15th Jun2015

‘Burying the Ex’ Review

by Jack Kirby

Stars: Anton Yelchin, Ashley Greene, Alexandra Daddario, Oliver Cooper, Ozioma Akagha, Mark Alan, Erica Bowie, Gabrielle Christian, Archie Hahn, Tomoko Karina, Stephanie Koenig, Wyndoline Landry, Julia Marchese, Dick Miller | Written by Alan Trezza | Directed by Joe Dante


Burying the Ex is a romantic comedy with zombies, or rom-zom-com as I believe we’re supposed to refer to them. It stars Anton Yelchin as Max, a young man who works in horror supplies shop and happens to be in relationship with Ashley Greene’s Evelyn who whilst beautiful, is jealous, neurotic and annoying. Max decides to dump her but before he can do so, she is killed in a traffic accident.

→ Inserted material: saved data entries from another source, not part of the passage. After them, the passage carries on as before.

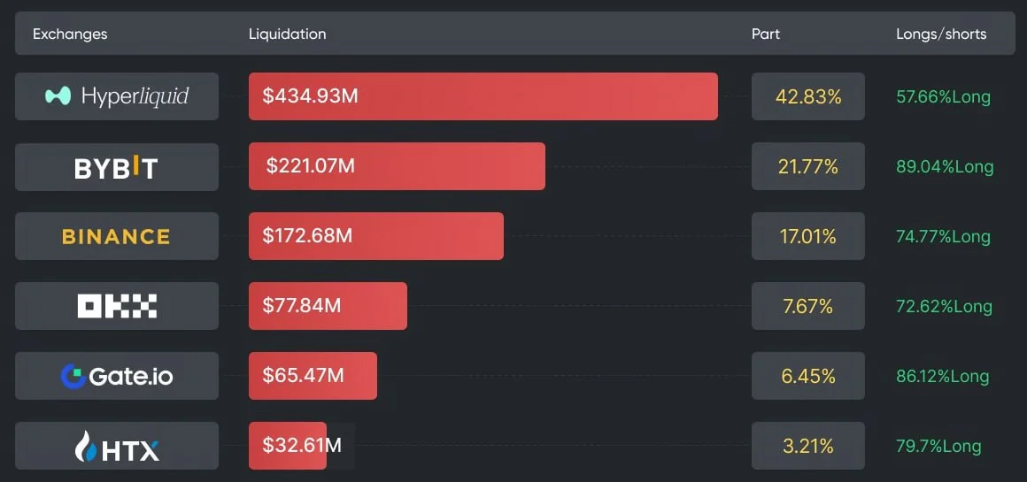Select the 21.77% part badge

coord(807,166)
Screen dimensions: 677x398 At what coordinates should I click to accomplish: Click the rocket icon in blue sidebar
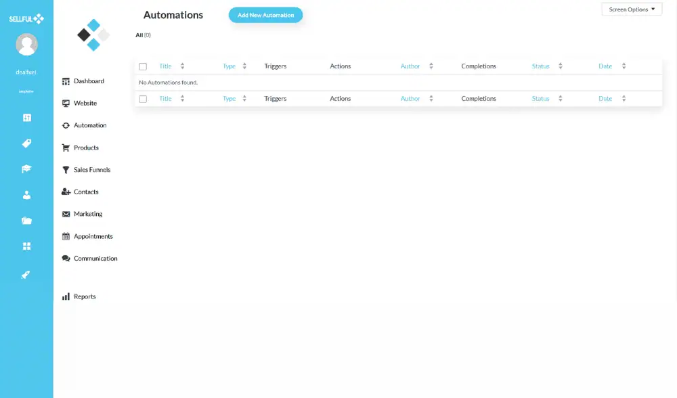point(26,275)
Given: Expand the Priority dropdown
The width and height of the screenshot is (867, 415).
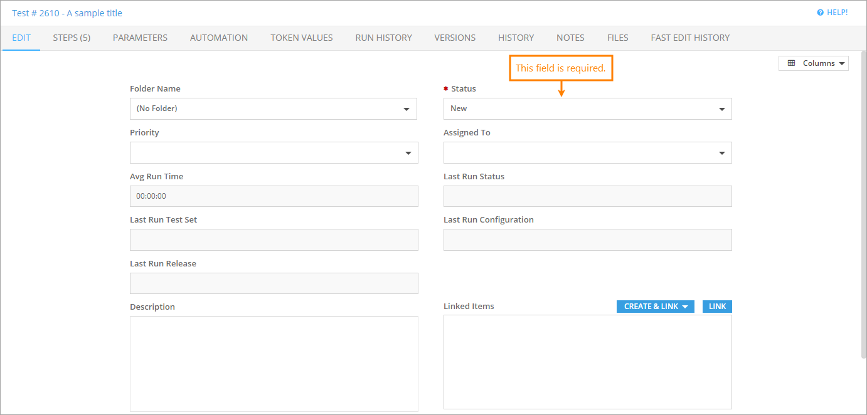Looking at the screenshot, I should coord(274,152).
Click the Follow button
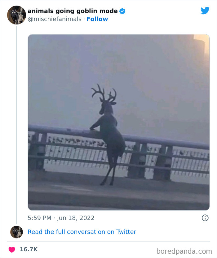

Shortly afterwards, Max starts seeing Olivia (Alexandra Daddario) but is unable to begin a new relationship properly as, due to a curse of unspecified nature, the reanimated corpse of Evelyn has risen from the grave and is very keen to pick up where they left off. The film is directed by cult figure Joe Dante.

Unfortunately for Burying the Ex, it comes hot on the heels of the rather better Life After Beth, which managed to substantially funnier and more charming than anything Burying can muster (to be completely fair: Burying the Ex is based on a short film that precedes Life After Beth, though I would suggest the feature is being released too soon after Beth). Even without unfavourable comparisons however, the newer film is very, very poor. Let’s judge it point by point. Firstly, romance. Perhaps the weakest aspect of the film is its trite and juvenile portrayal of its central relationships, which basically amounts to a teenage boy’s fantasy. Are we genuinely supposed to accept that Max, with his lame scooter-riding, ratty goatee, whiny voice and wet blanket demeanour is so attractive that both women are almost literally begging him for sex throughout the film? Evelyn’s flaws are writ large and cartoonishly, whereas Olivia is less of a character and more of a wish-fulfilment machine. A cool, attractive girl that likes horror movies and dispenses free ice cream? It’s desperately weak characterisation and I felt embarrassed watching it.

Regarding comedy, the film failed to make me laugh on a single occasion. No set piece, no exchange of dialogue and none of the characters were inherently amusing. The writing is leaden and predictable, sounding forced and clunky in the character’s mouths. Max’s half brother, Travis (Oliver Cooper) is supposedly filling the comic relief role but is just awful. I like boorishness and crudity, they can be funny, but only when married to wit, which this character has a staggering lack thereof.

Finally zombies – the film is at least able to deliver a zombie, which is something of a relief. If, however, ‘zom’ is a genre indicator that tells us we might be watching a horror film, Burying the Ex also completely fails to provide any moments of genuine scariness. Evelyn’s zombified state looks the part at least, but we’re never once actually afraid of her. A plus point is the film’s doffing of its cap to several classic horrors that are constantly appearing in the background, but it’s unfortunate that Burying the Ex never actually takes a leaf out of their books and delivers anything eerie or shocking.

So it’s a romantic comedy with zombies that fails to work as a comedy or a horror film with a crushingly inept portrayal of romance, which means I’m hard pushed to recommend Burying the Ex on any level at all. Similar ideas have been done before and considerably better, but weak writing, characterisation and plotting means the film doesn’t work on its own terms either. I get that it’s not the type of film that you’re supposed to take particularly seriously, but even deliberate flim flam needs to satisfy on some level. If it were on telly, I would rather turn it off than keep it on whilst keeping busy; It’s not even good enough to be background noise.

Burying the Ex is available digitally in the UK from June 19th 2015. The film will also be released on the same day in the US, and will be available to download and view-on-demand on major platforms.